A busca por soluções contra a calvície e a queda capilar vem registrando forte crescimento no Brasil, consolidando o país como um dos principais polos mundiais em procedimentos de restauração capilar. De acordo com um levantamento da Associação Brasileira de Cirurgia da Restauração Capilar (ABCRC), mais de seis mil cirurgias foram realizadas no país em 2022, sendo que 80% dos pacientes recorreram à intervenção para tratar a alopecia de origem genética. Embora o público masculino represente cerca de 90% desses casos, concentrando-se principalmente na faixa de 30 a 39 anos, a busca entre as mulheres também avança de forma expressiva, registrando maior incidência entre 40 e 49 anos.
A expansão do setor acompanha uma tendência global documentada pela Sociedade Internacional de Cirurgia de Restauração Capilar (ISHRS), que aponta que cerca de 42 milhões de pessoas sofrem de alopecia no Brasil, das quais 40% são mulheres.
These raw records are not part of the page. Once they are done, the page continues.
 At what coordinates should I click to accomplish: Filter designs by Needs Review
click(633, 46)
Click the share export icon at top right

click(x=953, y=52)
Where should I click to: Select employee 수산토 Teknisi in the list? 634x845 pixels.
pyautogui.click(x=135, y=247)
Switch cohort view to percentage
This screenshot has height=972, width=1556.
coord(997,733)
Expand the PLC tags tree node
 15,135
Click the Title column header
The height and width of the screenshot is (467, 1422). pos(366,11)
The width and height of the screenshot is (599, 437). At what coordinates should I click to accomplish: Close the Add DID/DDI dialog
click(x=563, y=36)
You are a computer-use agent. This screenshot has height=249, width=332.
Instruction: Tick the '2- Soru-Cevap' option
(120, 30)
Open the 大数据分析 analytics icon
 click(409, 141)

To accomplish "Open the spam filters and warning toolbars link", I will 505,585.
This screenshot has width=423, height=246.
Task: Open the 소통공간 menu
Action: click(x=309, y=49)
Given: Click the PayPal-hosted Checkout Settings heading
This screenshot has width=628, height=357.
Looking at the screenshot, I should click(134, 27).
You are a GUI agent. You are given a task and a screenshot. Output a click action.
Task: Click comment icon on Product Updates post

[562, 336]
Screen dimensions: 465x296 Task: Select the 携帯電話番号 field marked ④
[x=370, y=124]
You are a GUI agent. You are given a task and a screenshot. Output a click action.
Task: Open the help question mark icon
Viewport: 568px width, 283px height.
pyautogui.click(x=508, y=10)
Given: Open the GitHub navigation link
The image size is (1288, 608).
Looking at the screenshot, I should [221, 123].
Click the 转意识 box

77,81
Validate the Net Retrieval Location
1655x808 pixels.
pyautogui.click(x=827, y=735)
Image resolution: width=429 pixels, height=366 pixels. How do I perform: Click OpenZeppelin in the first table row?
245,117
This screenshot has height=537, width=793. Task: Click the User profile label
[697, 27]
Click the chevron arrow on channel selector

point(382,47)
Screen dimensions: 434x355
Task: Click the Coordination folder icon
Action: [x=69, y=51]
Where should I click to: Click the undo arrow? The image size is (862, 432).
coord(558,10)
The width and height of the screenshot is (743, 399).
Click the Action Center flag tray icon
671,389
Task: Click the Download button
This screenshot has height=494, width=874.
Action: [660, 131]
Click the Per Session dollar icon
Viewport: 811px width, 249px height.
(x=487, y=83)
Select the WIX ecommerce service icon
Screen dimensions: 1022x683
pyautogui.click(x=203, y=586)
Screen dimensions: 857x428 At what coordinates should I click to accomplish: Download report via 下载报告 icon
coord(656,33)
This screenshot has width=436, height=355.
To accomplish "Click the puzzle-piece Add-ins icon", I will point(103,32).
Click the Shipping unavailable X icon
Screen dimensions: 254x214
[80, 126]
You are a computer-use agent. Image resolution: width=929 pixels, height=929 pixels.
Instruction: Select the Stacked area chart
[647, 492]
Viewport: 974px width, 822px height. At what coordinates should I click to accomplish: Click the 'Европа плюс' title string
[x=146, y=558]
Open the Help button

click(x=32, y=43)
O Censo de Práticas da ISHRS revela ainda um perfil de pacientes cada vez mais jovem e consciente, com 95% dos procedimentos em 2024 realizados por pessoas entre 20 e 35 anos, além de um aumento de 16,5% na procura feminina em comparação com anos anteriores. Especialistas em saúde mental e dermatologia reforçam que o impacto da queda de cabelo vai além da estética, afetando diretamente a autoimagem, a confiança e a qualidade de vida.
O avanço das tecnologias cirúrgicas tem sido o principal motor para a naturalidade e rapidez na recuperação dos pacientes. A técnica FUE (Extração de Unidades Foliculares), que extrai os folículos individualmente sem a necessidade de cortes lineares, tornou-se o padrão mais procurado no mercado por deixar cicatrizes mínimas. Aliada ao planejamento em 3D, micro-motores e auxílio de inteligência artificial, a precisão do procedimento aumentou significativamente. No entanto, entidades do setor e médicos especialistas alertam para os riscos de clínicas clandestinas e profissionais não habilitados, ressaltando que cerca de 12% dos cirurgiões associados à ABCRC já atenderam pacientes necessitando refazer ou reparar procedimentos mal executados, o que torna a escolha de profissionais credenciados um passo indispensável para a segurança do paciente.